Load Body Dimensions Data

load("more/bdims.RData")

Make subset of Data for men and women

mdims <- subset(bdims, sex == 1)
fdims <- subset(bdims, sex == 0)

Question 1

Historgram of Men’s heights

hist(mdims$hgt, xlab = "men's height (cm)", main = "Histogram - Men's Heights")

Historgram of Women’s heights

hist(fdims$hgt, xlab = "Women's height (cm)", main = "Histogram - Women's Heights")

The mean height for men is larger than the mean height for women. The distribution of men’s heights is unimodal and symmetric. The range of heights that are most common for men is narrower than the range of heights that are most common for women. The distribution for women’s heights is unimodal and it harder to tell if it is symmetric or skewed left.

Mean and Standard Deviation for Women’s Heights

fhgtmean <- mean(fdims$hgt)
fhgtsd   <- sd(fdims$hgt)

Density Histogram for Women’s Heights with Normal Curve

hist(fdims$hgt, probability = TRUE, ylim = c(0, 0.06), main = "Histogram - Density of Women's Heights", xlab = "women's height (cm)")
x <- 140:190
y <- dnorm(x = x, mean = fhgtmean, sd = fhgtsd)
lines(x = x, y = y, col = "blue")

  1. It might be a normal curve, but the spread around the mean looks too wide.

Simulating a Normal Probability Function with the sample’s mean and standard deviation

sim_norm <- rnorm(n = length(fdims$hgt), mean = fhgtmean, sd = fhgtsd)
Question 3

Normal Probability Plot for Simulated Data

qqnorm(sim_norm)
qqline(sim_norm)

Normal Probability Plot for Height for Women

qqnorm(fdims$hgt)
qqline(fdims$hgt)

All of the points do not fall on the line. There are some outliers at the low and high end. The simulated data conforms to the line in a similar manner to the actual data of women’s heights.

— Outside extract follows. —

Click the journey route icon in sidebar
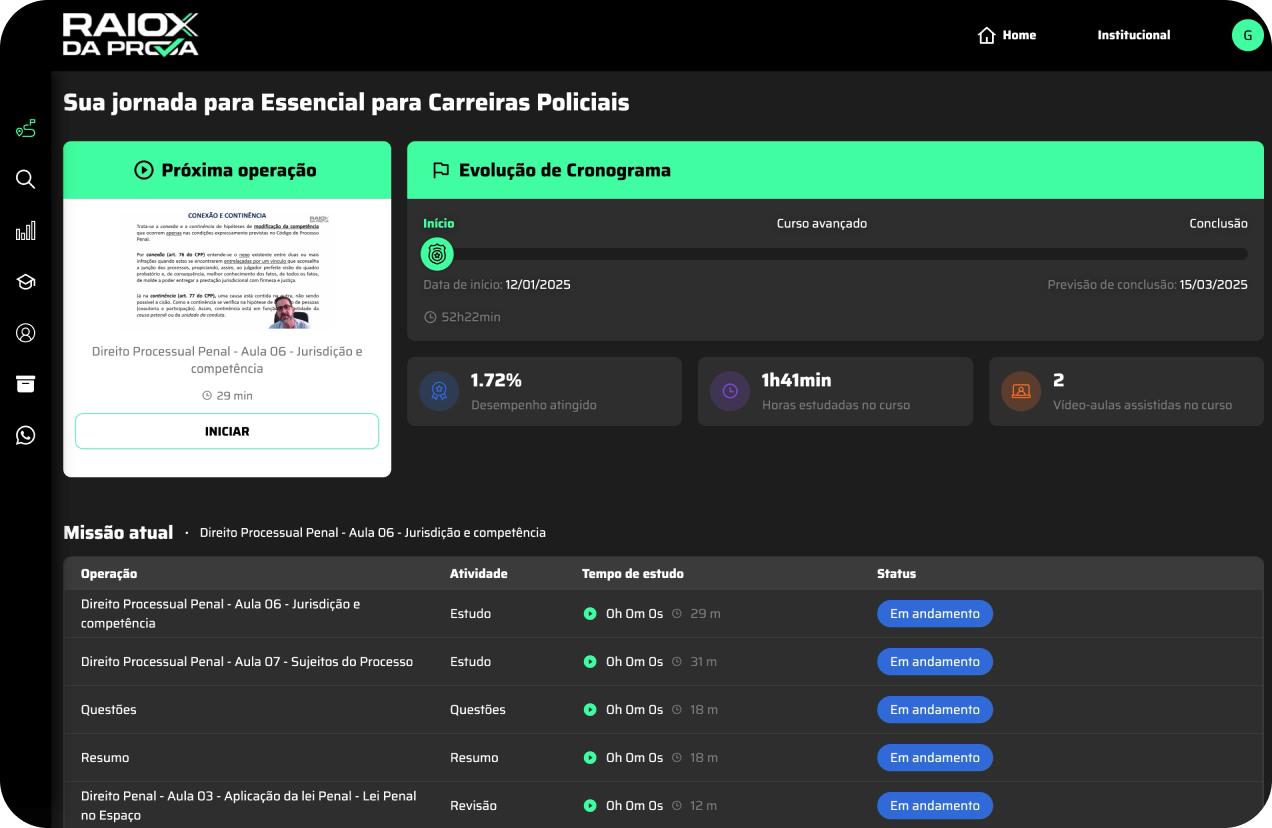Screen dimensions: 1272x828 point(26,128)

Many Simulated Normal Plots

qqnormsim(fdims$hgt)

Question 4

The normal probability plot for women’s height looks similar to the simulated data. The data is not as smooth but the number of outliers is comprable to the number of outliers on the simulation. I think there is evidence that female heights are nearly normal.

Question 5

Analyzing the Distribution of Female Weights

Mean and Standard Deviation of Female Weights

Mean and Standard Deviation for Women’s Heights

fwgtmean <- mean(fdims$wgt)
fwgtsd   <- sd(fdims$wgt)

Density Histogram for Women’s Weights with Normal Curve

hist(fdims$wgt, probability = TRUE, main = "Histogram - Density of Women's Weights", xlab = "women's weight (kg)")
x <- 40:120
y <- dnorm(x = x, mean = fwgtmean, sd = fwgtsd)
lines(x = x, y = y, col = "blue")

The distribution of women’s weights is unimodal and skews significantly to the right. When comparing the distribution of the data to the normal curve, the peaks do not quite overlap and the assymetry in the data is also noticable.

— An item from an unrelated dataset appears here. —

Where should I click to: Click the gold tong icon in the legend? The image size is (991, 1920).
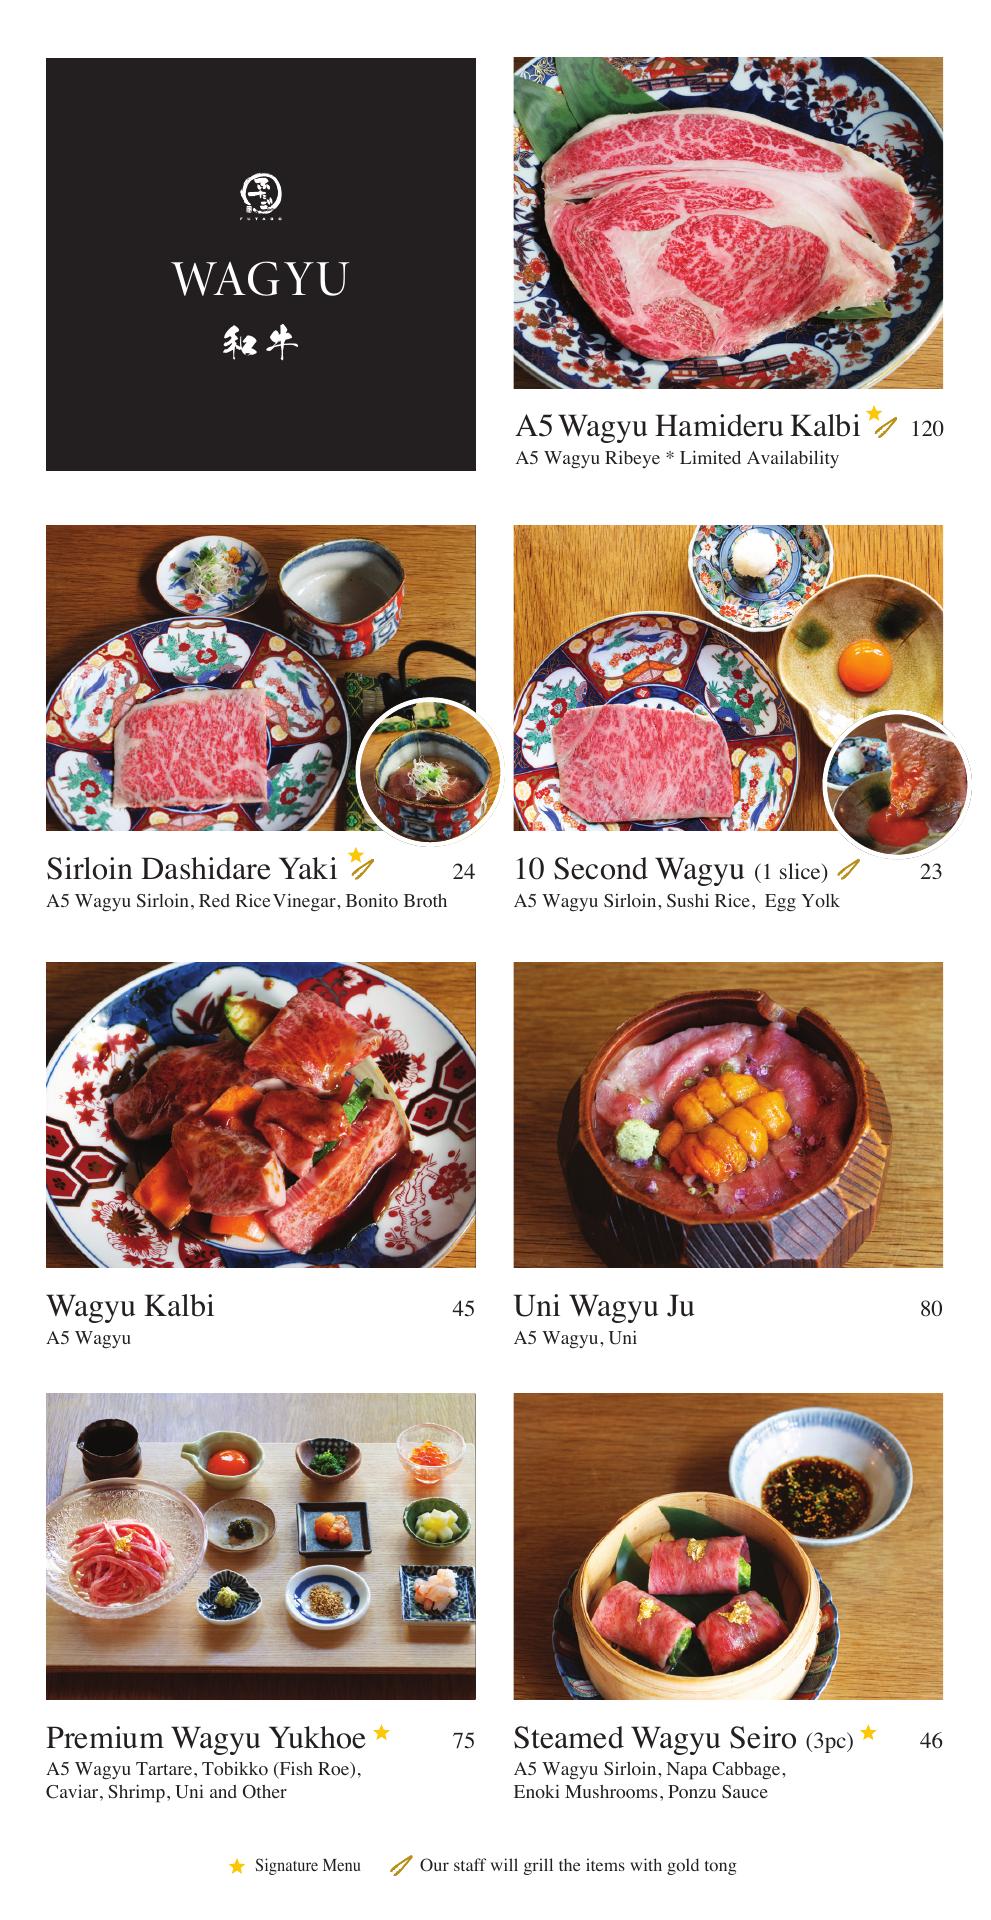(x=401, y=1866)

Normal Probability Plot for Weight for Women

qqnorm(fdims$wgt)
qqline(fdims$wgt)

There are significant deviations between the line on the qq plot and the data. There are many outliers at the high end and some outliers at the low end. The outliers at the high end are significantly far from the line.

Many Simulated Normal Plots

qqnormsim(fdims$wgt)

Comparing the fit between the data and the line on the qq plot to the fit between the simulated data and the line on the qq plot, it is apparent that the women’s weights do not conform to a normal distribution. The simulated data follows the line much more closely than the data of women’s weights.

Question 6

What is the probability a women is shorter than 5 feet 1 inches (61 inches = 155 cm)?

Theoretical Probability

pnorm(q=155, mean = fhgtmean, sd = fhgtsd)
## [1] 0.06571769

Empirical Probability

sum(fdims$hgt < 155)/length(fdims$hgt)
## [1] 0.06153846

What is the probability a women weighs less than 46 kg?

Theoretical Probability

pnorm(q=46, mean = fwgtmean, sd = fwgtsd)
## [1] 0.064458

Empirical Probability

sum(fdims$wgt < 46)/length(fdims$wgt)
## [1] 0.02692308

The height had a closer agreement between the 2 methods. This is expected because the height data followed a normal distribution more closely than weight.

Histogram Match

Normal Probability Plor for Elbow Diameter

qqnorm(fdims$elb.di)
qqline(fdims$elb.di)

Normal Probability Plot for Pelvic Breadth

qqnorm(fdims$bii.di)
qqline(fdims$bii.di)

Normal Probability Plot for Age

qqnorm(bdims$age)
qqline(bdims$age)

Normal Probability Plot for Chest Diameter

qqnorm(fdims$che.de)
qqline(fdims$che.de)

  1. The histogram for female biiliac (pelvic) diameter (bii.di) belongs to normal probability plot letter B.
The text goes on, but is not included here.